> Texte à lire:

=-=-=-=-=

Mais, en secret, ce fleuve se prépare à recevoir annuellement une procession de barges royales qu’il conserve dans ses méandres, au sein d’un musée bien intime. Là, quelques exemplaires d’une flotte antique se laissent découvrir ; à peine quatre ou cinq navires mis en cale sèche le temps nécessaire pour restaurer tant de décorations, sculptures et ornements qui enjolivent chacune des barges. Visite privée dans ce dock de luxe qui se veut refuge pour l’une des cinquante-deux dernières barges : peut-être le privilège de la voir, cette Narai Song Suban que le roi Rama IX fit construire en 1994.
On accède de loin à ces vaisseaux bien fragiles qui seront remis à l’eau et qui reprendront vie sous les coups d’aviron des rameurs, à l’occasion d’un événement rare, religieux et culturel organisé avec goût et finesse comme il l’est depuis plus de sept cents ans. Si l’ordonnance amène à une telle cérémonie, plus de deux cents barreurs accompagnés du rythme des tambours passeront devant les temples de Wat Pho, Wat Arun et le Grand Palais. Dans ce sillage cadencé, la formation aura dans ses rangs les navires en tek, laque et or de la famille royale, protégés par des barges guerrières avec leurs canons, gravures et symboles sacrés apposés pour ne pas déplaire aux esprits. La parade s’entoure de barges d’escorte plus sobres mais qui brilleront tout autant durant le défilé.

=-=-=-=-=

> Extrait de données:
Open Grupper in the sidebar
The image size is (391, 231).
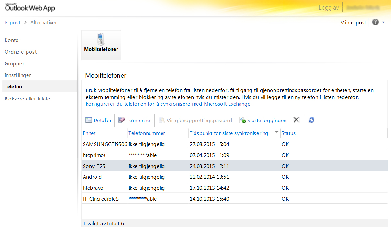[x=15, y=64]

=-=-=-=-=

> À faire:
1. Recopiez fidèlement un passage du texte sur les barges royales. Commencez aux mots « On accède de » et arrêtez-vous après « durant le défilé. ».
2. D'après le texte sur les barges royales, devant quels lieux passeront les barreurs pendant la cérémonie ?
3. Résumez le texte sur les barges royales en deux phrases.

> Corrigé:
1.
On accède de loin à ces vaisseaux bien fragiles qui seront remis à l’eau et qui reprendront vie sous les coups d’aviron des rameurs, à l’occasion d’un événement rare, religieux et culturel organisé avec goût et finesse comme il l’est depuis plus de sept cents ans. Si l’ordonnance amène à une telle cérémonie, plus de deux cents barreurs accompagnés du rythme des tambours passeront devant les temples de Wat Pho, Wat Arun et le Grand Palais. Dans ce sillage cadencé, la formation aura dans ses rangs les navires en tek, laque et or de la famille royale, protégés par des barges guerrières avec leurs canons, gravures et symboles sacrés apposés pour ne pas déplaire aux esprits. La parade s’entoure de barges d’escorte plus sobres mais qui brilleront tout autant durant le défilé.

2.
- Wat Pho
- Wat Arun
- le Grand Palais

3. Dans un petit musée au bord du fleuve, quelques barges royales sont mises en cale sèche le temps de restaurer leurs décorations, leurs sculptures et leurs ornements. Elles seront remises à l'eau pour une cérémonie rare, religieuse et culturelle, organisée depuis plus de sept cents ans, où plus de deux cents barreurs, au rythme des tambours, passeront devant Wat Pho, Wat Arun et le Grand Palais avec les navires de la famille royale, des barges guerrières et des barges d'escorte.